Notícias

Morre trabalhador atingido por guindaste após 17 dias internado em Guarujá

Ronaldo Machado Sardinha, de 48 anos, faleceu após ser atingido por estrutura de guindaste em acidente de trabalho

Após 17 dias internado, trabalhador não sobrevive a ferimentos graves - Imagem: Reprodução
Após 17 dias internado, trabalhador não sobrevive a ferimentos graves - Imagem: Reprodução

Redação Publicado em 30/03/2026, às 09h54


O trabalhador Ronaldo Machado Sardinha, de 48 anos, infelizmente não resistiu aos ferimentos causados por um trágico acidente de trabalho e faleceu na tarde deste sábado (28).

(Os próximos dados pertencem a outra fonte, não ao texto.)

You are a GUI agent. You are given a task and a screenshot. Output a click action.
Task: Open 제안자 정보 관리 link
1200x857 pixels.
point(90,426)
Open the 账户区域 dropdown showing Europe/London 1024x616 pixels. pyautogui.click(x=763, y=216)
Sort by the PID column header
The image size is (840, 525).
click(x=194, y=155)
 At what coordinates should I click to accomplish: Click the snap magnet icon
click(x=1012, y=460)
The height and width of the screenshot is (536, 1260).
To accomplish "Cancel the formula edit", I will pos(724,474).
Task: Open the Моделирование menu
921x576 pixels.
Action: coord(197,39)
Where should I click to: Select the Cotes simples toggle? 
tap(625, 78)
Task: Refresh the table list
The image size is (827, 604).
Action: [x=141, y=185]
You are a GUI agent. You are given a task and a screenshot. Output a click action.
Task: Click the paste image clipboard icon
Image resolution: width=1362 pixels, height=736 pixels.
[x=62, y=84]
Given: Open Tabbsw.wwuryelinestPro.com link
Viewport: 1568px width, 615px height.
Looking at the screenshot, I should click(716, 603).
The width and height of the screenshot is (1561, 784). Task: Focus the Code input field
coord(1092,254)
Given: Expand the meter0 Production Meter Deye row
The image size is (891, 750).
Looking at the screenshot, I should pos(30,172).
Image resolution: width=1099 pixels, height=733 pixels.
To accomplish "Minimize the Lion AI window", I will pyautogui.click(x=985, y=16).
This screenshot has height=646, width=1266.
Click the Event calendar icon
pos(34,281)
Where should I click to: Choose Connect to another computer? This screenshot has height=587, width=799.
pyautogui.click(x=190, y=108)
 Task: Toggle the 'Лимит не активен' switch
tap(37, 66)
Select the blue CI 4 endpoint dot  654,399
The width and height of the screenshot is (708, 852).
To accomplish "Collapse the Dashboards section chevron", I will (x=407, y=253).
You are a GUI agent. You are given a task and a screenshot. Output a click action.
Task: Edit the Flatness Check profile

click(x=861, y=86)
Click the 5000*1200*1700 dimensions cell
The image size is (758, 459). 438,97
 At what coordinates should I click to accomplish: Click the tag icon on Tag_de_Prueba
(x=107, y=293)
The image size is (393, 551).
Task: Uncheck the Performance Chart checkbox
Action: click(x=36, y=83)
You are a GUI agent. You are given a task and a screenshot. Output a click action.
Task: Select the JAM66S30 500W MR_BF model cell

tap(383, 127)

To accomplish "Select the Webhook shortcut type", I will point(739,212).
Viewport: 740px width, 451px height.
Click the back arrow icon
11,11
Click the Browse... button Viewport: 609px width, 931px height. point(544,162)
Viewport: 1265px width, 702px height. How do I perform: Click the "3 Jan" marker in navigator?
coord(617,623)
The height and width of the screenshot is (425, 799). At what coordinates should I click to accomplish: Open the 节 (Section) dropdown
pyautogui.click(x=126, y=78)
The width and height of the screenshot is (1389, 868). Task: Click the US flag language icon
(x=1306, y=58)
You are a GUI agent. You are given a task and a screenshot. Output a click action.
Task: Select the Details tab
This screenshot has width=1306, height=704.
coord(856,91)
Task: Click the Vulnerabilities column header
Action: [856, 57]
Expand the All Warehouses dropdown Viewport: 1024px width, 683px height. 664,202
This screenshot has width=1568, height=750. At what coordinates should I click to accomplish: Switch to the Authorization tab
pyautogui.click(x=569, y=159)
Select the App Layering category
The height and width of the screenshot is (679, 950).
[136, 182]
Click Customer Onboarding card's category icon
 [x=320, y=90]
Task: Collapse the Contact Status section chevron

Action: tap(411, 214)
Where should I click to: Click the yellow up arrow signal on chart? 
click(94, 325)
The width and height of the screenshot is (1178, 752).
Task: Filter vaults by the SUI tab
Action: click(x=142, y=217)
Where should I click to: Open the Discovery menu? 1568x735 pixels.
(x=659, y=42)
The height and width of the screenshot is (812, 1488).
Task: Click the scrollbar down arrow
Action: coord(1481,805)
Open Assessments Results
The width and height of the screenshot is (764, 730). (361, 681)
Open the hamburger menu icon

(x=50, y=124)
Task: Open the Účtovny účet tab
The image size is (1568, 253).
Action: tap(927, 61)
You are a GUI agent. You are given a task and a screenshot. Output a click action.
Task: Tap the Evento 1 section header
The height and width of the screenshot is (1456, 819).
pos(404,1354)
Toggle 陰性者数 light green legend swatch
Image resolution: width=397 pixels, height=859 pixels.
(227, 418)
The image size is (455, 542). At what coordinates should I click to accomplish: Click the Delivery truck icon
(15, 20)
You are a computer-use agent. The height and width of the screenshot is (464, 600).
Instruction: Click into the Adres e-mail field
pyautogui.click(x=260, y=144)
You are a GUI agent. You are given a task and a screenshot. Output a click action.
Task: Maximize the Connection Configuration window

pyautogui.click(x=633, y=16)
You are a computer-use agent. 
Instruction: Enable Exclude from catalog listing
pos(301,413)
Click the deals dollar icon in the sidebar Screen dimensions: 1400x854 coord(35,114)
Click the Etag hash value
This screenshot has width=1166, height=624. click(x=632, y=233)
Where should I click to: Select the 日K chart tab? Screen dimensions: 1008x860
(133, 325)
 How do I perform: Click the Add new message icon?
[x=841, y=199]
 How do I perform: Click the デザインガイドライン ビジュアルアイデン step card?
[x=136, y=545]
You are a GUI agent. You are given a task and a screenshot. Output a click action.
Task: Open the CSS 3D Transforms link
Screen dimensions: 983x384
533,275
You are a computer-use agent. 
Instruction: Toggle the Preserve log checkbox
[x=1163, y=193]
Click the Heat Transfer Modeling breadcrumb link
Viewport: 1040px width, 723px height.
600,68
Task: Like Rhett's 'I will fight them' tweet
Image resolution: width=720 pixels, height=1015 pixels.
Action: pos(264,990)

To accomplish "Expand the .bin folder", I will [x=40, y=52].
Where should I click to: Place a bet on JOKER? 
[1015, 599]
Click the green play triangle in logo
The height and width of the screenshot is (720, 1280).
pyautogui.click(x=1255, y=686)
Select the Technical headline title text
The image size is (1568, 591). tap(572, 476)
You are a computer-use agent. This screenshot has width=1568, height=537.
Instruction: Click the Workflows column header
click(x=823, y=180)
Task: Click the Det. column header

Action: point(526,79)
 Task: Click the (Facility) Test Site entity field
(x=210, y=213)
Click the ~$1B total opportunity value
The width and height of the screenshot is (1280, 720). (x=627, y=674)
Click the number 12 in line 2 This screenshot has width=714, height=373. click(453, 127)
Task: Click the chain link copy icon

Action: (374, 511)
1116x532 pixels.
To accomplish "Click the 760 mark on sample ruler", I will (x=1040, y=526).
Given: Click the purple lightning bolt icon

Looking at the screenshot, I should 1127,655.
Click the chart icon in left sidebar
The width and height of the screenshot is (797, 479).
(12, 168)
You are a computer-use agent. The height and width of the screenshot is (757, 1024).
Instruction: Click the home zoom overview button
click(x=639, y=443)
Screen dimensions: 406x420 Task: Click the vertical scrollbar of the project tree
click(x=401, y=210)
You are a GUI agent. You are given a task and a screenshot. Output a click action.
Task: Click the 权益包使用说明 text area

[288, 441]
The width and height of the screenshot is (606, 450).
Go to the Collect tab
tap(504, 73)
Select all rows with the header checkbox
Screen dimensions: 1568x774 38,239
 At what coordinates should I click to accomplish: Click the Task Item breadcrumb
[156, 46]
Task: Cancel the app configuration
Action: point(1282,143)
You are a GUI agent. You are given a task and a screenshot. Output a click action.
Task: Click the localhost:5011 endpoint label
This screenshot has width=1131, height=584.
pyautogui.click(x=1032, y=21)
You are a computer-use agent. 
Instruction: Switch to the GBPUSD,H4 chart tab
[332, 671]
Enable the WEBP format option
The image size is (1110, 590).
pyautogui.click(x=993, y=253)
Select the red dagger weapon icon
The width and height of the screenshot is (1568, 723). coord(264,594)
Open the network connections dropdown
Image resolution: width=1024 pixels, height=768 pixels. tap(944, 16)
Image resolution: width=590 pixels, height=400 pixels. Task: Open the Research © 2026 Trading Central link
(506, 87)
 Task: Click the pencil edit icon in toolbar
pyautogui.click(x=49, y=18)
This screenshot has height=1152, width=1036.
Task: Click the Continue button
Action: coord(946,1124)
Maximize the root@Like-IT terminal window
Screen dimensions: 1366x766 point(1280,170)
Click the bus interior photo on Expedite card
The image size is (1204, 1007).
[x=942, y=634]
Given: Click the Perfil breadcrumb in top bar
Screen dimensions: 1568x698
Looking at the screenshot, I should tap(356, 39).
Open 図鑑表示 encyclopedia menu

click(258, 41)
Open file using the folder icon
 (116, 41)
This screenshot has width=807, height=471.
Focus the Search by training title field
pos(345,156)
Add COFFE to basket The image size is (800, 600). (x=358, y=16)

Ele estava internado há pouco mais de duas semanas no Hospital Santo Amaro, em Guarujá, após ser atingido pela estrutura de um guindaste que caiu sobre sua cabeça enquanto ele realizava suas funções no início deste mês.

A notícia foi confirmada pela assessoria da unidade hospitalar, onde Ronaldo lutava pela vida desde o dia 11. O acidente aconteceu durante a madrugada, no bairro Parque Estuário, bem no cruzamento das avenidas Oswaldo Cruz e Presidente Vargas.

Na ocasião, a vítima estava trabalhando em cima de um caminhão quando, subitamente, a estrutura metálica do guindaste se rompeu e despencou. Mesmo utilizando o capacete de segurança no momento da pancada, o impacto foi extremamente violento e causou danos severos.

Atendimento de emergência 

Logo após o ocorrido, o Serviço de Atendimento Móvel de Urgência (Samu) foi chamado às pressas para socorrer o operário. Ronaldo deu entrada no hospital em uma situação crítica, tendo sofrido uma parada cardiorrespiratória e um grave traumatismo craniano por conta da batida. Devido à urgência do caso, ele passou por uma cirurgia complexa ainda no primeiro dia de internação e foi transferido para a Unidade de Terapia Intensiva (UTI) sob cuidados constantes.

Apesar de todo o esforço da equipe médica ao longo dos 17 dias de internação, o quadro de saúde do trabalhador não apresentou a melhora esperada. A gravidade das lesões na cabeça acabou sendo fatal, resultando no óbito registrado neste final de semana. A morte de Ronaldo gera uma onda de tristeza entre colegas de profissão e familiares, que acompanharam de perto sua batalha pela recuperação desde o fatídico dia do rompimento da estrutura.

Investigação 

Agora, o caso deve passar por uma análise técnica para entender o que causou a falha mecânica no equipamento que ficava sobre o veículo. Acidentes desse tipo acendem um alerta sobre a manutenção de máquinas pesadas e a segurança de quem atua no setor logístico e de transportes em Guarujá. A empresa responsável pelo guindaste ainda não se manifestou oficialmente sobre o desfecho do caso ou sobre as condições do material utilizado no dia do acidente.

O corpo de Ronaldo deve ser liberado para o velório e sepultamento nas próximas horas. Enquanto isso, a comunidade local e sindicatos da categoria reforçam a necessidade de fiscalizações mais rigorosas em canteiros de obras e áreas de carga e descarga, buscando evitar que novas falhas estruturais custem a vida de outros profissionais que saem de casa diariamente para trabalhar.